Selon les données publiées par l’Ofpra, 103 000 demandes d’asile ont été introduites en 2021. C’est moins qu’en 2019, qui a marqué un record de 133 000 personnes, mais nous sommes toujours à un niveau historiquement élevé : dans les années 1970, le nombre de demandes d’asile n’a jamais dépassé 20 000 ! Depuis, la France subit une hausse tendancielle, qui ne s’est pas démentie sur la période la plus récente et qui risque de s’amplifier avec l’appel d’air que l’accueil de l’Ocean Viking à Toulon pourrait susciter.

Le taux d’octroi de la protection internationale ou « subsidiaire » est élevé en France : 25,9 % devant l’Ofpra, mais 38,9 % après recours (quasi systématique[3]) devant la Cour nationale du droit d’asile, qui refait le travail réalisé par l’Ofpra et dont les juges souhaitent parfois se montrer plus généreux[4]. Les immigrants ont en somme double chance d’avoir l’asile, au tirage ou au grattage.

Près de quatre demandeurs d’asile sur dix bénéficient de l’asile en France, sans compter les « mineurs non accompagnés » (qui bénéficient d’un droit au séjour au titre de l’aide sociale à l’enfance) et ceux qui bénéficient d’un asile de facto faute d’être renvoyés dans leur pays d’origine[5] – c’est évidemment une incitation forte à tenter sa chance en France.

> _MATÉRIEL FOURNI_:
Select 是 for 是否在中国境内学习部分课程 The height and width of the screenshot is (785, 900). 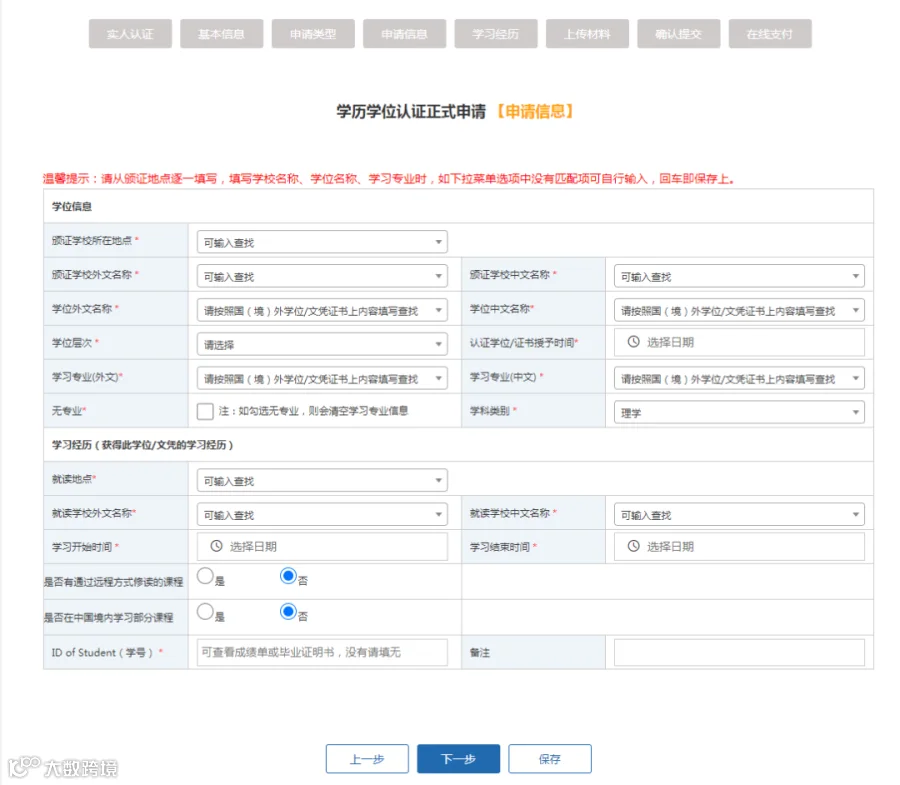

> _OBJECTIF VISÉ_:
Recopiez l’extrait sur la demande d’asile en commençant aux mots « Près de quatre » et en vous arrêtant après « chance en France. », et renommez « mineurs non accompagnés » en « mineurs isolés ». Ce matériel provient d’une autre source que l’extrait.

> _TÂCHE RÉALISÉE_:
Près de quatre demandeurs d’asile sur dix bénéficient de l’asile en France, sans compter les « mineurs isolés » (qui bénéficient d’un droit au séjour au titre de l’aide sociale à l’enfance) et ceux qui bénéficient d’un asile de facto faute d’être renvoyés dans leur pays d’origine[5] – c’est évidemment une incitation forte à tenter sa chance en France.